Левканоя опустила подол, встала и плавно ступая новыми сандалиями, обошла стол. Остановилась, ожидая приказа.
Царь сгреб в кулак мокрый от вина подол хитона, кивнул:
— Иди, ближе. Услади своего повелителя, дева.
Колыхалось перед глазами полотно музыки, вились бесконечные звуки, огонь светильников мазал колено и рассыпанные по согнутой спине темные волосы рабыни. Минос смотрел перед собой, иногда морщился, встряхивал большой головой и щурил глаза. Рабыни плели танец поверх музыки, водорослями изгибали руки и шеи. Он двинул коленом, оттолкнул от себя голову:
— Я… иду в спальню. Только выпью. Будь там, покажут. Кто подарил тебя? Когда?
— Капитан корабля, мой повелитель. Сегодня утром. Купил для тебя в Греции.
— Хорошо. Иди. П-покажут, где купальня.
Рабыня поклонилась и пошла к выходу, рукой вытирая рот.
Зазвонил мобильный и Вера резко отодвинула книгу. Плеснул кофе из задетой чашки.
— Да?
— Все еще злишься?
— Нет.
— Как мало слов.
— Жалею.
— Меня?
— Нет, слов на тебя.
За окном прогудел самолет, вылетел из левого угла, сверкнул задранным носом и пошел по диагонали вправо, за раму, в большое небо.
— Ну, что ты молчишь?
— Прости, занята.
— У тебя же выходной! Вера, Ве-руш-ка… Ну, прости дурака. Ты умница, взрослая, мы же обещали друг на друга не давить! Вот и… Она же просто студентка. Сту-дент-ка! Хочешь приеду?
— Я занята.
— Чем?
— Книгу читаю.
Она нажала кнопку. И не убирала палец, пока экран не погас. Отнесла телефон в комнату, бросила на постель и снова ушла в светлую, горячую кухню
Левканоя лежала на спине, сомкнув ноги, — одно колено чуть согнуто. Как учила старая гетера, дергая больно то за руки, то за волосы, приговаривая:
— Даже сойдя с осла, ты должна иметь вид невинный и робкий, — даже если тело твое не помнит, что такое одежда, и с твоей постели вставали один за другим десяток гоплитов. Но тот, кто придет следом и увидит тебя — робкую и в страхе, должен увидеть и то, что можешь дать. Пусть тело само говорит…

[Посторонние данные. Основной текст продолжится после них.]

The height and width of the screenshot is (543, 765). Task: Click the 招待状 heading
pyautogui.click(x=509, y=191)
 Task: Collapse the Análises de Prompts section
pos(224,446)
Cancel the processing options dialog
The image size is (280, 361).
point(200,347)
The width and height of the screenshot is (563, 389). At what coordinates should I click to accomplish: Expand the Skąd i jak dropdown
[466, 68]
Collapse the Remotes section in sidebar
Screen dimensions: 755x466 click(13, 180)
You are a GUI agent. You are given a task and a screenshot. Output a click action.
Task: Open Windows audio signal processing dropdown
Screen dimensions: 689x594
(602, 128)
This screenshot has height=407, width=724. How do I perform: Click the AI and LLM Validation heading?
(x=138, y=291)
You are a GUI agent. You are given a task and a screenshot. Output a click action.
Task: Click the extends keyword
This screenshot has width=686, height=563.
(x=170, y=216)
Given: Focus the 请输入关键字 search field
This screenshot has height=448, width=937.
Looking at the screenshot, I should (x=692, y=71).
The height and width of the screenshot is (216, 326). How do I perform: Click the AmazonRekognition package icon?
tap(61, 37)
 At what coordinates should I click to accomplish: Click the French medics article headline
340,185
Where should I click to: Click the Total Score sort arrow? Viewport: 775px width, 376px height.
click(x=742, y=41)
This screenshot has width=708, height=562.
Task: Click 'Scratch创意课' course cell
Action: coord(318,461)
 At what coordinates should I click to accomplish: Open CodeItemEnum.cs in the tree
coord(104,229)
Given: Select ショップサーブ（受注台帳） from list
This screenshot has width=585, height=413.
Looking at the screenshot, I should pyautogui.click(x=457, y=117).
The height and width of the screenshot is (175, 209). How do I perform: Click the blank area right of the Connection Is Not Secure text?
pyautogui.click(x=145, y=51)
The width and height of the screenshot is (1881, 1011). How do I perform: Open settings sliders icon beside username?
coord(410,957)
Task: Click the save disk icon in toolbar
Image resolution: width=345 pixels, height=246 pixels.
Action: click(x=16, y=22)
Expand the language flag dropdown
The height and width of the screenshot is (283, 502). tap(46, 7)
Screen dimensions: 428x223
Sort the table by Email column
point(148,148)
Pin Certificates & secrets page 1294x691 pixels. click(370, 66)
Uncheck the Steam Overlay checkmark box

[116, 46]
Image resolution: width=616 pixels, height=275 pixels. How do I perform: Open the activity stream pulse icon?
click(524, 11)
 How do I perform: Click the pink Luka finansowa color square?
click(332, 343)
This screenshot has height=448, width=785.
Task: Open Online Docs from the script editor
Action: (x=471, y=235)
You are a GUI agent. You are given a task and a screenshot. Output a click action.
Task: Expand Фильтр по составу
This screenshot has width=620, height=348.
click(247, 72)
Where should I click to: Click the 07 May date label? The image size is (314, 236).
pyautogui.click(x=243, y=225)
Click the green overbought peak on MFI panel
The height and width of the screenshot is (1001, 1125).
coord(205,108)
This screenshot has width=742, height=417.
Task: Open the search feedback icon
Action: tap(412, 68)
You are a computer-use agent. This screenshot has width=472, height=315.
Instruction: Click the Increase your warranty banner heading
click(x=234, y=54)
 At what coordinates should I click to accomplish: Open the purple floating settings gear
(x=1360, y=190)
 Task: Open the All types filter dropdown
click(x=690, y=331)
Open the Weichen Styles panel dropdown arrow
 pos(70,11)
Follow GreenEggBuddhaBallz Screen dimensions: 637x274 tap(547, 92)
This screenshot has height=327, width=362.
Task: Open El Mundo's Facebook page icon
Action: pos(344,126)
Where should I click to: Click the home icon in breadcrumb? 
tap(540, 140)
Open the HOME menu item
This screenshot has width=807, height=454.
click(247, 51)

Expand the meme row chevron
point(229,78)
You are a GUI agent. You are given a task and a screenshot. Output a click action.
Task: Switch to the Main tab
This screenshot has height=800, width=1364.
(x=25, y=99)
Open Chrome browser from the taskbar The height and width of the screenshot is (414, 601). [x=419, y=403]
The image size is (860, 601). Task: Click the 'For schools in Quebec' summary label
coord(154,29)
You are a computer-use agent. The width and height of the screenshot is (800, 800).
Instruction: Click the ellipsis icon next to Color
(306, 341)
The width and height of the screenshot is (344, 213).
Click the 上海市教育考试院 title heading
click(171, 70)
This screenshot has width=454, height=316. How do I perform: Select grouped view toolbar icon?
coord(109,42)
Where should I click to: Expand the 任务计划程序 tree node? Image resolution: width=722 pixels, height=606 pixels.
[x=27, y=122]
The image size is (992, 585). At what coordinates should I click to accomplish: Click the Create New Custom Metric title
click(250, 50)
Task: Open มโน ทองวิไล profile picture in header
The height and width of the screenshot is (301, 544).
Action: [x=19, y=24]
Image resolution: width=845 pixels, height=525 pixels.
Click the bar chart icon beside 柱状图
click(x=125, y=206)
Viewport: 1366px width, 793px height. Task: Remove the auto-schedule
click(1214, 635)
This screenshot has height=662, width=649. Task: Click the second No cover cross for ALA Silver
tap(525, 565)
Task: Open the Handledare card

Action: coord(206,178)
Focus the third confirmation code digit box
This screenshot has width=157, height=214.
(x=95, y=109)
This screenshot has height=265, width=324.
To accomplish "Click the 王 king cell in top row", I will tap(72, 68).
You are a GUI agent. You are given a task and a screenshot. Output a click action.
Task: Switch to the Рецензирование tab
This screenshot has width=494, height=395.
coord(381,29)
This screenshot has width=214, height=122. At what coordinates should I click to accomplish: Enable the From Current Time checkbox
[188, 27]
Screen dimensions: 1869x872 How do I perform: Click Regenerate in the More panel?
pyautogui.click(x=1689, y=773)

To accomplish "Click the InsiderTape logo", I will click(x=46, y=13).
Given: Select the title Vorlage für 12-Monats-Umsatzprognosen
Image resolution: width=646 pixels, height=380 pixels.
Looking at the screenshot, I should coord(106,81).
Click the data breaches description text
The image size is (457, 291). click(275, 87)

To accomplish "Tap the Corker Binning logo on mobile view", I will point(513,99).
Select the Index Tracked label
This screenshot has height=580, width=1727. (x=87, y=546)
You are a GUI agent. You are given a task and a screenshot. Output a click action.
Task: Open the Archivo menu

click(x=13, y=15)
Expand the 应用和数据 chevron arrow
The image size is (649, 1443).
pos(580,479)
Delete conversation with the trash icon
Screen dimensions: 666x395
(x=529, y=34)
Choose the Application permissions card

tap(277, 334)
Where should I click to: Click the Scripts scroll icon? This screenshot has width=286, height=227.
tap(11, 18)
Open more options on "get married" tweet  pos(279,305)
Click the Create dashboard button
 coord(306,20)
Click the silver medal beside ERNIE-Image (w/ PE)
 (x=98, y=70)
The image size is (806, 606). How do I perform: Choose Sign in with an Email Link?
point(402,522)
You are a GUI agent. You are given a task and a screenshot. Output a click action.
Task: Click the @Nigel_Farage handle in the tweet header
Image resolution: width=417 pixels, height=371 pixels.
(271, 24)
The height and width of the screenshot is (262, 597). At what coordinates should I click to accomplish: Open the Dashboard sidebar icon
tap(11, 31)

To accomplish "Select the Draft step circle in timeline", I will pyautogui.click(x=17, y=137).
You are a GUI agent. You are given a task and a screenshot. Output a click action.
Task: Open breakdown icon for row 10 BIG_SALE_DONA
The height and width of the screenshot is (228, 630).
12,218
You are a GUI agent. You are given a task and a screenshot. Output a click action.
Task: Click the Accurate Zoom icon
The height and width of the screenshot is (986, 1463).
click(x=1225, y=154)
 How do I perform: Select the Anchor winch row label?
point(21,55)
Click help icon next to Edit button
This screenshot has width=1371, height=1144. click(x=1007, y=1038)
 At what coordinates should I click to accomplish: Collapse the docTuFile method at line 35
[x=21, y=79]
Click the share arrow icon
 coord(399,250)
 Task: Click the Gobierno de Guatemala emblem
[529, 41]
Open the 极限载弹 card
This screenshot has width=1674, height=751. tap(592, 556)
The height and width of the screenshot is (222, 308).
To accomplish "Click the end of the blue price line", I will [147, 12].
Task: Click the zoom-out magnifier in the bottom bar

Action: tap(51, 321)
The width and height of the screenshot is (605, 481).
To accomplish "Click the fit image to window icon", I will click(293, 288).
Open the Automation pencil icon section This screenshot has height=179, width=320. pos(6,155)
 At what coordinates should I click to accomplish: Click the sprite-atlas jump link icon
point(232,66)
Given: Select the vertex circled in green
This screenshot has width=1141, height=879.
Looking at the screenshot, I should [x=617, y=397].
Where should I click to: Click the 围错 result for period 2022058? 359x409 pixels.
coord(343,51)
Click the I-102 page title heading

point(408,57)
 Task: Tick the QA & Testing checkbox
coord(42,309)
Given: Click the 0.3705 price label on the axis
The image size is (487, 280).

И снова дергала руку, выворачивая по парчовым подушкам, сухими ладонями стискивала колени, показывая, — если одно чуть выше другого, то под руном видно розовое, секретно от мужчин натертое по краешкам киноварью:
— Сама не придумывай! До тебя были, состарились, умерли, и после тебя будут. Сперва выучи то, что не требует сердца. Потом станешь думать и делать. Если позволено будет выжить.
…Минос гремел в каменном коридоре, пел, путая слова. Вошел вслед за черным рабом и уставился на обнаженную рабыню, на темные волосы, раскиданные вокруг лица. Задел негра, идя к ложу, заскакали по стенам отсветы факела и фрески ожили, переплетая мужские и женские тела. Огонёчки пробежали по граненым бусинам пояска поперек смуглого живота лежащей.
Он хмыкнул, сдирая хитон, и рухнул на мягкое тело. Левканоя выгнулась навстречу, закрывая глаза, сделала меж бровей складочку страдания и рот округлила ожиданием наслаждения. Учили.
Факел кивал огнем, дергал полумрак и мокрая мужская спина становилась красной, будто облитой кровью.
— Я силен, — говорил царь, хрипло дыша в маленькое ухо. Позвоночник его извивался темной сороконожкой. Чмокала в духоте комнаты мокрая кожа, прилипая, отрываясь. Статуей стоял черный раб. И только держащая факел рука со вздутыми мускулами, подрагивала в такт звукам, которые все убыстрялись. И…
В наступившей тишине приползла из коридора слабой змеей музыка пиршества. Звериный рык Миноса раздавил ее, обрушил на Левканою напряженное мужское тело. Утихая, был подхвачен женским криком. Заметался по углам свет факела.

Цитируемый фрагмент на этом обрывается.